** OBJETIVO 1 **
Resuma em duas frases o trecho sobre a coleção de discos.
** OBJETIVO 2 **
Prossiga com o trecho sobre a coleção de discos, começando logo após a última linha mostrada.

Depois chegávamos mesmo a "negociar" contatos entre nós, do tipo: "Nelson, se você me der o endereço de um contato na Argentina eu dou o de um da Suíça pra você..." Foi aí que me tornei realmente um colecionador sério, chegava mais disco que que eu tinha tempo para escutar...

Nelson, quais os ítens mais raros que você tem no acervo, e quais deram mais trabalho pra conseguir ou foram os mais caros?

Tenho muita coisa rara, pra ser justo, vou mencionar um de cada da maioria dos países de onde tenho discos:

Black Rose - same (África do Sul)
Rue Morgue - same (Alemanha Ocidental)
Babylon - Dynamit (Alemanha Oriental)
2112 - Alterando las divisiones (Argentina, tá na cara que é influenciado por RUSH ...)

** INFORMAÇÕES REGISTRADAS **
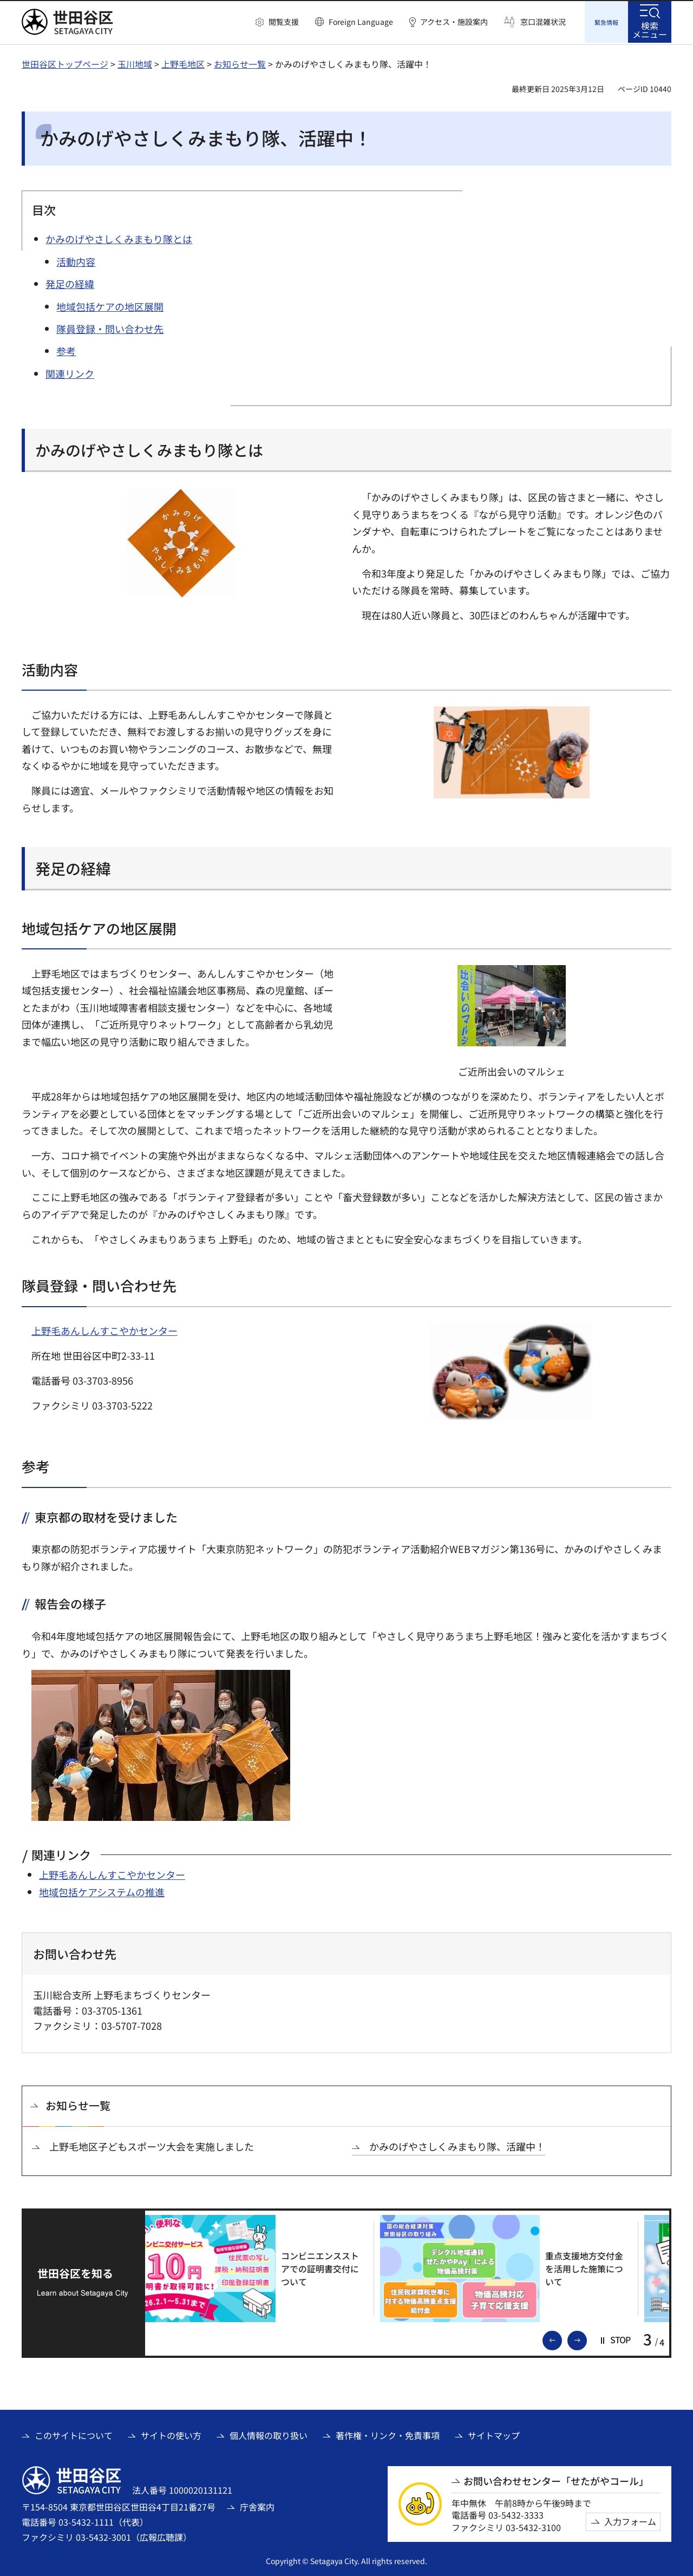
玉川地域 (134, 62)
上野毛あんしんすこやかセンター (104, 1329)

** RESPOSTA DO EXERCÍCIO 1 **
Nelson conta que chegava a trocar endereços de contatos de outros países e que, a partir daí, tornou-se realmente um colecionador sério, recebendo mais discos do que tinha tempo para escutar. Perguntado sobre os itens mais raros do acervo, ele se propõe a citar um de cada da maioria dos países de onde tem discos, como Black Rose (África do Sul), Rue Morgue (Alemanha Ocidental), Babylon (Alemanha Oriental) e 2112 (Argentina).

** RESPOSTA DO EXERCÍCIO 2 **
Saracen - same (Austrália)
Speed Limit - Prophecy (Áustria)
Rescue - same (Bélgica)
Peso - Em busca do tempo perdido (Brasil, profético este disco ...)
Antix - Baptism of fire (Canadá)
Kraken - same (Colômbia)
Asiana - Out on the street (Coréia do Sul)
Harlot - Room with a view (Dinamarca)
Glasgow - Zero four one (Escócia)
Cadena Perpetua - En nombre de la paz (Espanha)
Zish - Original sin (Estados Unidos)
Gobra - The first at last (Finlândia)
Steel Angel - Kiss of steel (França)
Tredegar - same (País de Gales)
Magna Carta - same (Grécia)
Proud Existence - The trial (Holanda)
Griff - 100 szent tgeret (Hungria)
St. Hellier - Terra firma (Inglaterra)
Trojan - The march is on (Irlanda)
Start - ... em hún snýst nù samt (Islândia)
Lunar Sex - same (Itália)
Bombarder - Bez milosti (Iugoslávia)
Hellen - Talon of king (Japão)
Zeus - Preso (México)
Witchhmmer - 1487 (Noruega)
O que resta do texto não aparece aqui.